▸ Supplied passage:

# Starting a 30gal planted..



## exoskeletal (Oct 12, 2009)

Looking to start a Low Tech 30gal with plants. 

I know pretty much nothing about aquatic plants but am obsessed with the way they look and want to learn! I'm unsure of the light bulb i'm using, although I know my friend used it for his salt water setup (and it was able to sustain the coral and rock) 

What are some good beginner plants for a 30gal? 
What else do I need? CO2 cartridges or what? I have no idea how that works.



Any help would be appreciated! Thanks a ton.


----------



## Evans11 (Aug 7, 2009)

I'm no expert here but I thought I would give you a few tips. I'm sure some of the more experienced hobbiests here will chime in with more pointers. 



exoskeletal said:


> Looking to start a Low Tech 30gal with plants.


Nice....but be carefull, its very addictive! 



exoskeletal said:


> What are some good beginner plants for a 30gal?


The first plants I started out with were Java Ferns, Crypts and Anubias. They are some nice looking plants with "low light requirments".

They don't really require C02 injection but any plant will grow better with C02.
If you want to get into providing C02 for your plants then you should reasearch DIY C02 injection using yeast and sugar. 
(DIY = Do it Yourself).

You'll find that our fellow members here post plants for sale periodically that are MUCH cheaper than purchasing them in a retail store.

You should also consider the substrate you're using. At first I was using regular aquarium gravel but once I switched to "eco-complete", the plants grew noticably better. There are many different substrates available specifically designed for a planted tank.

I basically started out slow, had fun, and learned as I went. (and i'm still learning!)
This forum is a huge help.

Brian


----------



## Mr Fishies (Sep 21, 2007)

There's a sticky in the Beginners Circle area that would be a good place to start: Starting a Planted Tank

Another thread to look into, including some external links worth checking out: How to start out a planted tank

You may or may not use CO2 but much of the content applies either way.

The forum Search button is your friend. 

Read until your head hurts.


----------

▸ Complete the following:
1) Please reproduce the planted-tank thread from "They don't really" up to and including "a retail store.", swapping "yeast" for "baking soda".
2) Copy each line of the records that contains the string "width", matching case exactly.

▸ Extracted information:
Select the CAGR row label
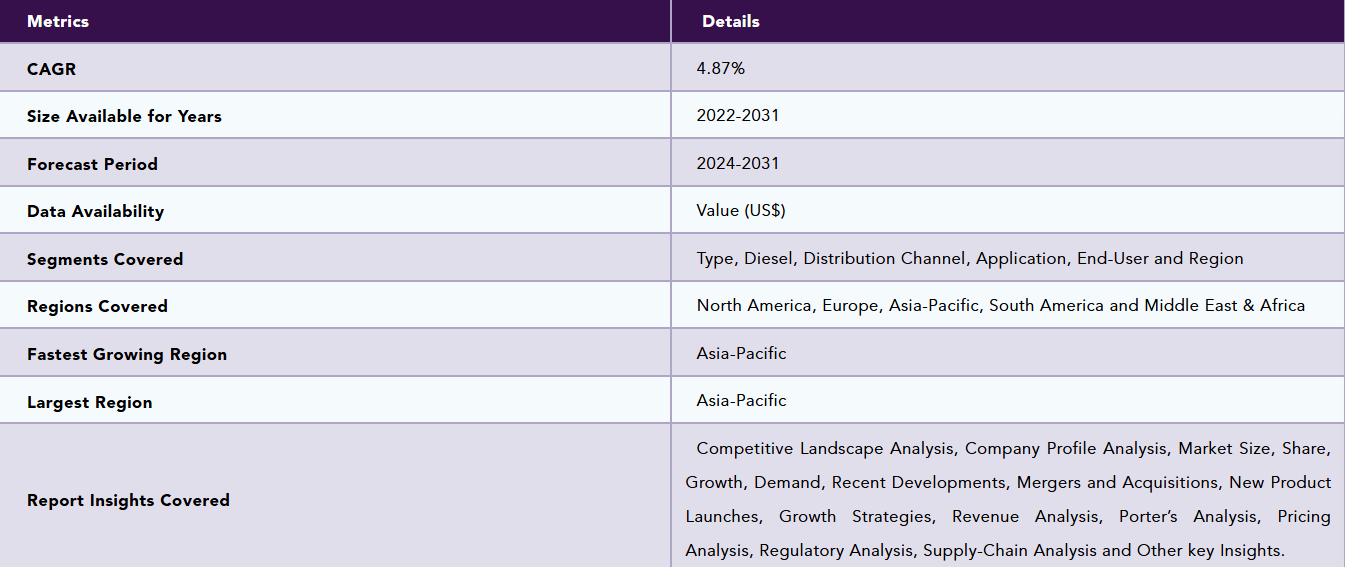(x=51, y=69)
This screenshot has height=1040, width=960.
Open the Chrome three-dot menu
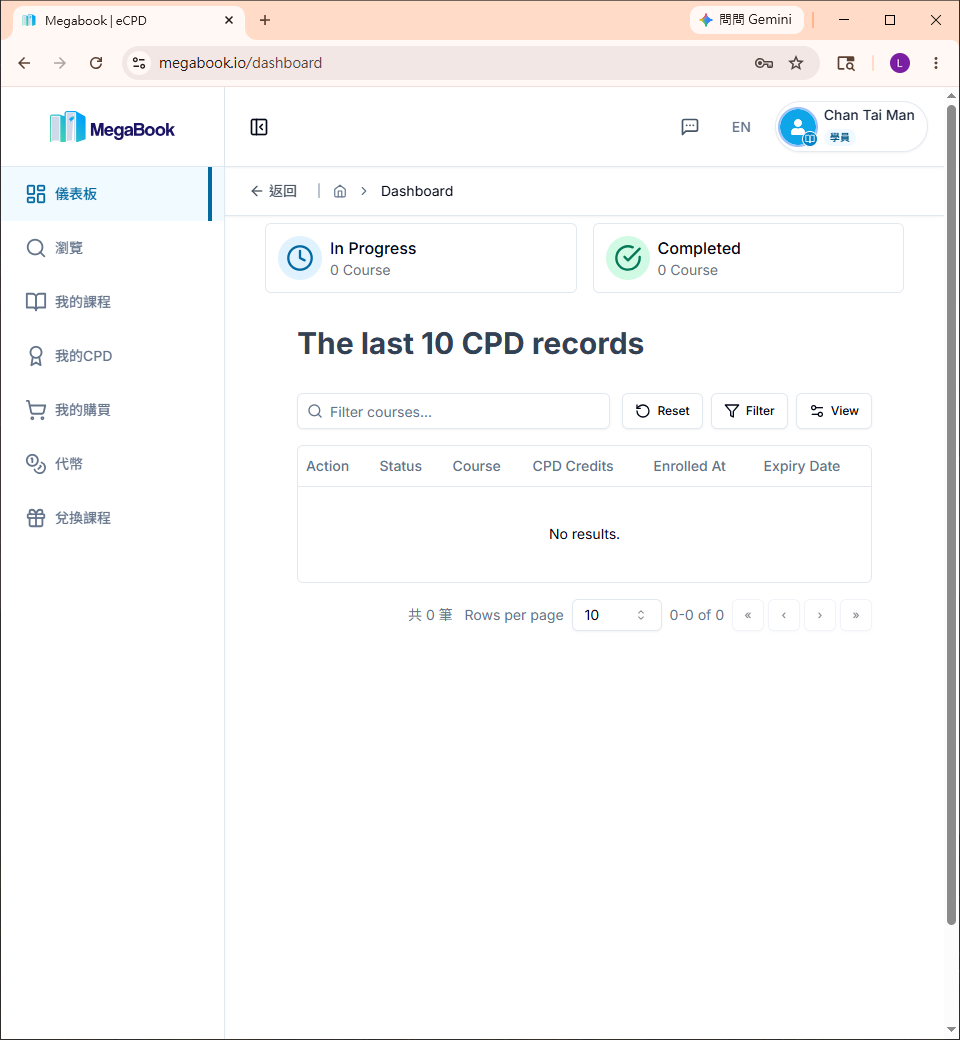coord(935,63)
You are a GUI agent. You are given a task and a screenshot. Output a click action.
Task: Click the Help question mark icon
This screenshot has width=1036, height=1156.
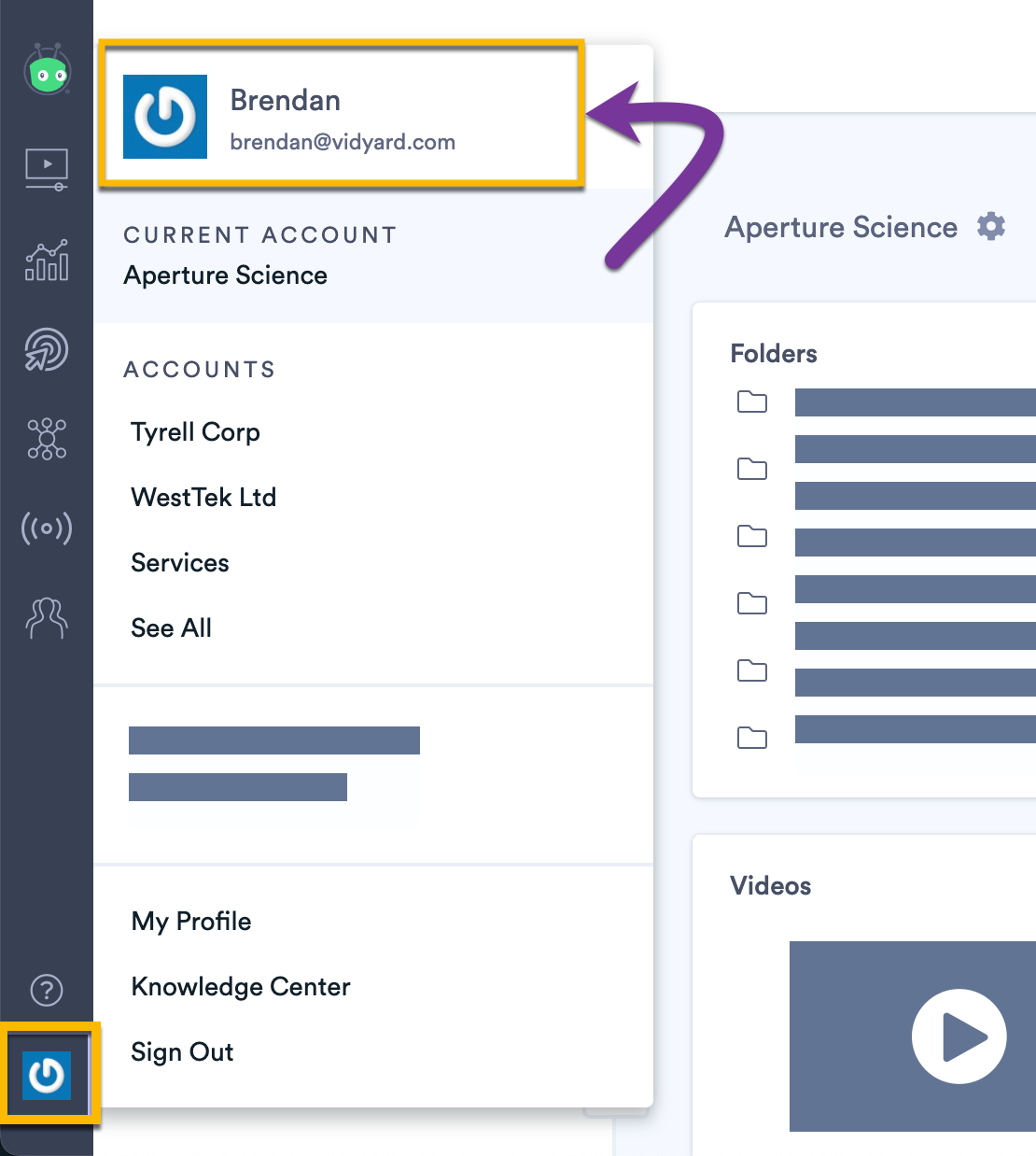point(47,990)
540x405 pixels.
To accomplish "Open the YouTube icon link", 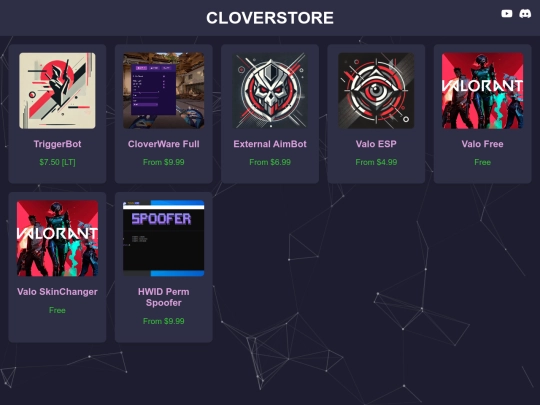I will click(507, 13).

---

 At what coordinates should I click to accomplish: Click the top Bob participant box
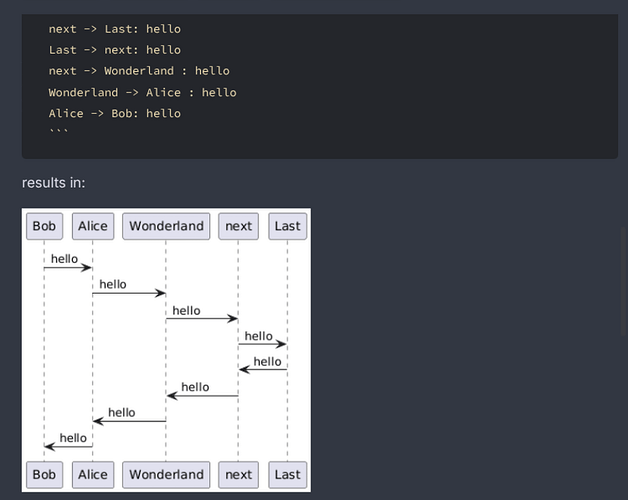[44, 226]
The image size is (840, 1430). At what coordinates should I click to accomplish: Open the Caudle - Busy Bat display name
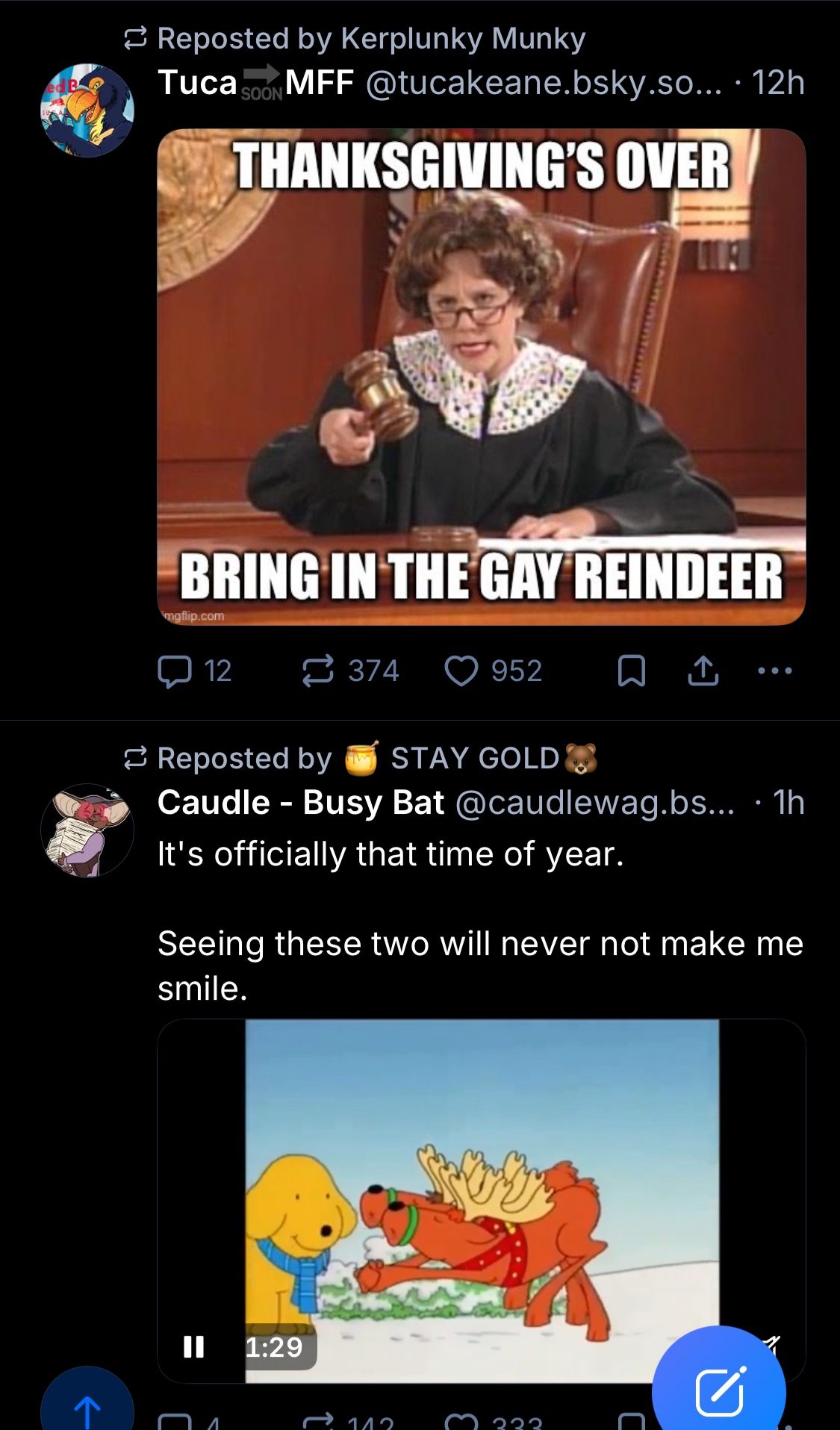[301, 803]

▸ The replies:
1)
They don't really require C02 injection but any plant will grow better with C02.
If you want to get into providing C02 for your plants then you should reasearch DIY C02 injection using baking soda and sugar. 
(DIY = Do it Yourself).

You'll find that our fellow members here post plants for sale periodically that are MUCH cheaper than purchasing them in a retail store.

2)
This screenshot has height=1040, width=960.
This screenshot has width=1036, height=1156.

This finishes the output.